ALS progresses quickly. Within a month of diagnosis, Adox had to use a cane to walk; weeks later, he relied on a walker, and then a wheelchair. The fast advancement of the disease is one of the most difficult parts—not just for the people who have it, but for those who love them, too.
“In some way I’ve always been a caregiver for Dave, just because I feel like spouses are often that way with each other,” says Adox’s husband Danni Michaeli, who’s a psychiatrist. “His motor functioning is profoundly impaired. But his sensory functioning is completely normal…he can feel every itch. Every itch that you cannot scratch, somebody has to do that for you.”

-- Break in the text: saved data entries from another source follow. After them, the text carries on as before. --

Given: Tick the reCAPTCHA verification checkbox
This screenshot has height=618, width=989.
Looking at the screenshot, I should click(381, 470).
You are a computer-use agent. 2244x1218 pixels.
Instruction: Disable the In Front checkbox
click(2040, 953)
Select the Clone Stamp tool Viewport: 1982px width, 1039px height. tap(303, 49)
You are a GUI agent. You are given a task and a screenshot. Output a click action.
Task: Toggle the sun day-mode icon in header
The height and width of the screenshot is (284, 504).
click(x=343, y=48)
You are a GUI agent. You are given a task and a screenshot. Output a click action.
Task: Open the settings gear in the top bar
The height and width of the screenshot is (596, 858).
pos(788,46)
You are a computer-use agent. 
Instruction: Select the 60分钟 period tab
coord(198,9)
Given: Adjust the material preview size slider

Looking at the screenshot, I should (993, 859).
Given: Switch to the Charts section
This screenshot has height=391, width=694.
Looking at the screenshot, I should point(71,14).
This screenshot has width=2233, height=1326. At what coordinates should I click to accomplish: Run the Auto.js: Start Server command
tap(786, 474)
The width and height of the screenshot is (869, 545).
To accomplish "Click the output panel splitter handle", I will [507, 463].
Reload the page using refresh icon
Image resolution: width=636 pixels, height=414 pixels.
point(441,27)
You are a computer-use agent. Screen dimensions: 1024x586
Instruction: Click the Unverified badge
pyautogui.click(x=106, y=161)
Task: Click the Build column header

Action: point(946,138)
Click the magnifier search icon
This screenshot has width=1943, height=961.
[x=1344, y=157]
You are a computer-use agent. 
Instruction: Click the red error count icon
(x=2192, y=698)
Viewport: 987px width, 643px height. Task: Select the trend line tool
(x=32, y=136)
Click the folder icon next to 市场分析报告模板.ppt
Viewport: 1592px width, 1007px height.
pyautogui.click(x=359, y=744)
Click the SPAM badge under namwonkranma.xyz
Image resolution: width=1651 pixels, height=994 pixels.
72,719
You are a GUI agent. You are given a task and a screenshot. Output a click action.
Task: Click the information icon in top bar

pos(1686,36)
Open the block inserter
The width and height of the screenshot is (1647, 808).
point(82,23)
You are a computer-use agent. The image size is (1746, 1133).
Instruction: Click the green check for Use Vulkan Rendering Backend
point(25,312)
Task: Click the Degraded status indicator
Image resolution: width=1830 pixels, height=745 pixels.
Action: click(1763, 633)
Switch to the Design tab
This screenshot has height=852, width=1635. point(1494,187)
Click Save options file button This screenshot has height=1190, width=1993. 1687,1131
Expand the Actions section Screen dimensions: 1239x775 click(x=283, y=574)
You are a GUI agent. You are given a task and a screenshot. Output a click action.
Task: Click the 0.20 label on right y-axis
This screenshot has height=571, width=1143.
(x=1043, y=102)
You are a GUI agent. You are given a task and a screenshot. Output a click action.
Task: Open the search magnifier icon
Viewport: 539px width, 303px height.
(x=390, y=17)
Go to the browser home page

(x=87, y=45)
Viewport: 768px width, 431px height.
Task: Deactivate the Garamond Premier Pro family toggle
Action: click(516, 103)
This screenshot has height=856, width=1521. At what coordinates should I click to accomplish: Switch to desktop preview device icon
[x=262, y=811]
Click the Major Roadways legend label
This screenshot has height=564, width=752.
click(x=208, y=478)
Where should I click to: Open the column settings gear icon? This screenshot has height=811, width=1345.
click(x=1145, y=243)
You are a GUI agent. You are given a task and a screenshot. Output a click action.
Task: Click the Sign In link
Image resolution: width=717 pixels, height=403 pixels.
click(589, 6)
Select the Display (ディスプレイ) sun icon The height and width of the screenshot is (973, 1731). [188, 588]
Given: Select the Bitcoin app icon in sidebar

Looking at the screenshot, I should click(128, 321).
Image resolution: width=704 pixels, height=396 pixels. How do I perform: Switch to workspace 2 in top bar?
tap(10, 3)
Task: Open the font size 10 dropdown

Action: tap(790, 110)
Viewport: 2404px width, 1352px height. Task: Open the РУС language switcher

Adox and Michaeli, who live together in South Orange, New Jersey with their one-year-old son Orion, shared their story with photographer Abby Kraftowitz, who began filming and photographing them in 2015. “I was inspired by their capacity to celebrate life and love in the face of this disease,” Kraftowitz says. “You enter their house, and you feel it everywhere. They created that for themselves.”
Despite his illness, Adox remains positive. “Things happen in life to everybody, but you have a choice in how you want to tell the story of those events,” he says. “I think that’s the most powerful tool to have as a person: to know that you’re able to create the story of you. It’s not just given to you by what happens.”
Since the filming of this video, Adox’s situation has progressed. He now can only use his eyes to communicate, and his vision is declining.